Re: read.csv trap

classic Classic list List threaded Threaded
5 messages Options
Reply | Threaded
Open this post in threaded view
|

Re: read.csv trap

bbolker

  Bump.

  It's been a week since I posted this to r-devel.  Any
thoughts/discussion?  Would R-core be irritated if I submitted a bug report?

  cheers
    Ben


-------- Original Message --------
Subject: read.csv trap
Date: Fri, 04 Feb 2011 11:16:36 -0500
From: Ben Bolker <[hidden email]>
To: [hidden email] <[hidden email]>,  David Earn
<[hidden email]>

  This is not specifically a bug, but an (implicitly/obscurely)
documented behavior of read.csv (or read.table with fill=TRUE) that can
be quite dangerous/confusing for users.  I would love to hear some
discussion from other users and/or R-core about this ...  As always, I
apologize if I have missed some obvious workaround or reason that this
is actually the desired behavior ...

  In a nutshell, when fill=TRUE R guesses the number of columns from the
first 5 rows of the data set.  That's fine, and ?read.table documents this:

   The number of data columns is determined by looking at the first
     five lines of input (or the whole file if it has less than five
     lines), or from the length of ‘col.names’ if it is specified and
     is longer.  This could conceivably be wrong if ‘fill’ or
     ‘blank.lines.skip’ are true, so specify ‘col.names’ if necessary.

--*--

§ **TASK REQUIREMENTS**:
(a) Do the following statements agree with the read.csv thread? Answer yes or no for each, and quote the words of the thread that decide it.
(i) The original message was sent on February 4, 2011.
(ii) The poster describes the behavior as specifically a bug.
(iii) With fill=TRUE, R guesses the number of columns from the first ten rows.
(b) Answer these questions from the read.csv thread.
(i) How long had it been since the poster sent the message to r-devel?
(ii) What is the subject line of the original message?
(iii) What does the quoted documentation say to specify if necessary?
(c) Pick up the read.csv thread after its last sentence and keep writing.

§ **DATASET ENTRIES**:
--*--

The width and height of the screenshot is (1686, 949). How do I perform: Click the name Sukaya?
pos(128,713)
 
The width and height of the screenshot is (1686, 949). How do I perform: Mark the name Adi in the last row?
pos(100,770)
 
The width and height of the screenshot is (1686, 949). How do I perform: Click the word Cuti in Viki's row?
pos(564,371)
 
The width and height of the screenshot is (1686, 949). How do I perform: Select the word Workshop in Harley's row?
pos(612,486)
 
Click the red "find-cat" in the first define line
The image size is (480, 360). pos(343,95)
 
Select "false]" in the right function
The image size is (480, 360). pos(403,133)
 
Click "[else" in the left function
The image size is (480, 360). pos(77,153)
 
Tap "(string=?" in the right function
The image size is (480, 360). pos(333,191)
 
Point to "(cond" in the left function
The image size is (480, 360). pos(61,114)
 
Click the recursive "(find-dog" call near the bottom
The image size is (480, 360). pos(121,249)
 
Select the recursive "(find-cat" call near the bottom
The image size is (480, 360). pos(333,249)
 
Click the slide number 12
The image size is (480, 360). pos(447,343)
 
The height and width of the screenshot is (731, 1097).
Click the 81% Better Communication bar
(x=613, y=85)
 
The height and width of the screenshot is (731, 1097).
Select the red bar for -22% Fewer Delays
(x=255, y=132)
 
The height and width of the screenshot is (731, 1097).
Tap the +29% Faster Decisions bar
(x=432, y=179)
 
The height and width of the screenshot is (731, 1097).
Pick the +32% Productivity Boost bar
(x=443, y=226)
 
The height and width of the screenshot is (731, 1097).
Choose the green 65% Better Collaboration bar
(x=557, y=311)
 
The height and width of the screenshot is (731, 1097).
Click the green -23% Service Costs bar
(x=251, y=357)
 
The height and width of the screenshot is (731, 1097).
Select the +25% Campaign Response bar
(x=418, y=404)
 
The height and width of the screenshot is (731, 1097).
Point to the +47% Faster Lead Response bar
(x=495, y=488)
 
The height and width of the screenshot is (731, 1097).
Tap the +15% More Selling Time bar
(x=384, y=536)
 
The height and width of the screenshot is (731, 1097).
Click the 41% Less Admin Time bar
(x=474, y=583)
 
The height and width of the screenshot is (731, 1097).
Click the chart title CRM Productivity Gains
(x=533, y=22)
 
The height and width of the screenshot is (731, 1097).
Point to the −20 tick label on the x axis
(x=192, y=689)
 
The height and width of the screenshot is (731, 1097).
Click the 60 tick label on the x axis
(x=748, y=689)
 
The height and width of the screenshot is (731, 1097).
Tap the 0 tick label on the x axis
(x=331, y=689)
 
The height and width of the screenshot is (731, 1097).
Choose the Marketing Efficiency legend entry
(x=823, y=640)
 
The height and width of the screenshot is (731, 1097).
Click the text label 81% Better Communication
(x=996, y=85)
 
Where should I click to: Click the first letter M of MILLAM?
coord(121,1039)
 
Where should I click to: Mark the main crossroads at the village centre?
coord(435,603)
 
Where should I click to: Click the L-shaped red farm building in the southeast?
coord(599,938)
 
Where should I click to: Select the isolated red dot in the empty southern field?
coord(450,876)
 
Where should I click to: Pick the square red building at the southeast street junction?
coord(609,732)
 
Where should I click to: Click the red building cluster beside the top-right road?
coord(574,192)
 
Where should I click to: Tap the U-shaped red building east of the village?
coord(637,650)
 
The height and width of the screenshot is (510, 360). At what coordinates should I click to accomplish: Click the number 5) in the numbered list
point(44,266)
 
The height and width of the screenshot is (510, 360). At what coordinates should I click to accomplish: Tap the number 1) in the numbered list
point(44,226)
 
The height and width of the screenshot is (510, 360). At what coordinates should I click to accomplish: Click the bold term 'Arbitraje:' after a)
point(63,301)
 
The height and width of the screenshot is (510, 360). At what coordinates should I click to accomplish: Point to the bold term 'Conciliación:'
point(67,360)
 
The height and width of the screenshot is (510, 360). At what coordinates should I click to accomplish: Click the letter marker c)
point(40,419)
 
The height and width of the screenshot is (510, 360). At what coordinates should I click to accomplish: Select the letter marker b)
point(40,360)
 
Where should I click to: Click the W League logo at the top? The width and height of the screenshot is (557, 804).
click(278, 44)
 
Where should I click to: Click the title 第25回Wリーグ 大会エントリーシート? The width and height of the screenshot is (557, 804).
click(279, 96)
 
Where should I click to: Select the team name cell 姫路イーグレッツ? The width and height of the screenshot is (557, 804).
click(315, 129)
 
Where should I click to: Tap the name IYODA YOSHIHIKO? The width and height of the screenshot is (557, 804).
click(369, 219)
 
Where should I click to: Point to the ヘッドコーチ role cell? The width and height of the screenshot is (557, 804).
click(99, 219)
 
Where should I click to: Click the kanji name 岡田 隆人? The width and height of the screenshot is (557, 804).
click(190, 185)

--*--

§ **RESPONSES BY TASK**:
(a)
(i) Yes: "Date: Fri, 04 Feb 2011 11:16:36 -0500"
(ii) No: "This is not specifically a bug"
(iii) No: "when fill=TRUE R guesses the number of columns from the first 5 rows of the data set"

(b)
(i) A week
(ii) read.csv trap
(iii) 'col.names'

(c)
What is dangerous/confusing is that R silently **wraps** longer lines if
fill=TRUE (which is the default for read.csv).  I encountered this when
working with a colleague on a long, messy CSV file that had some phantom
extra fields in some rows, which then turned into empty lines in the
data frame.

  Here is an example and a workaround that runs count.fields on the
whole file to find the maximum column length and set col.names
accordingly.  (It assumes you don't already have a file named "test.csv"
in your working directory ...)

  I haven't dug in to try to write a patch for this -- I wanted to test
the waters and see what people thought first, and I realize that
read.table() is a very complicated piece of code that embodies a lot of
tradeoffs, so there could be lots of different approaches to trying to
mitigate this problem. I appreciate very much how hard it is to write a
robust and general function to read data files, but I also think it's
really important to minimize the number of traps in read.table(), which
will often be the first part of R that new users encounter ...

  A quick fix for this might be to allow the number of lines analyzed
for length to be settable by the user, or to allow a settable 'maxcols'
parameter, although those would only help in the case where the user
already knows there is a problem.

  cheers
    Ben Bolker

===============
writeLines(c("A,B,C,D",
             "1,a,b,c",
             "2,f,g,c",
             "3,a,i,j",
             "4,a,b,c",
             "5,d,e,f",
             "6,g,h,i,j,k,l,m,n"),
           con=file("test.csv"))


read.csv("test.csv")
try(read.csv("test.csv",fill=FALSE))

## assumes header=TRUE, fill=TRUE; should be a little more careful
##  with comment, quote arguments (possibly explicit)
## ... contains information about quote, comment.char, sep
Read.csv <- function(fn,sep=",",...) {
  colnames <- scan(fn,nlines=1,what="character",sep=sep,...)
  ncolnames <- length(colnames)
  maxcols <- max(count.fields(fn,sep=sep,...))
  if (maxcols>ncolnames) {
    colnames <- c(colnames,paste("V",(ncolnames+1):maxcols,sep=""))
  }
  ## assumes you don't have any other columns labeled "V[large number]"
  read.csv(fn,...,col.names=colnames)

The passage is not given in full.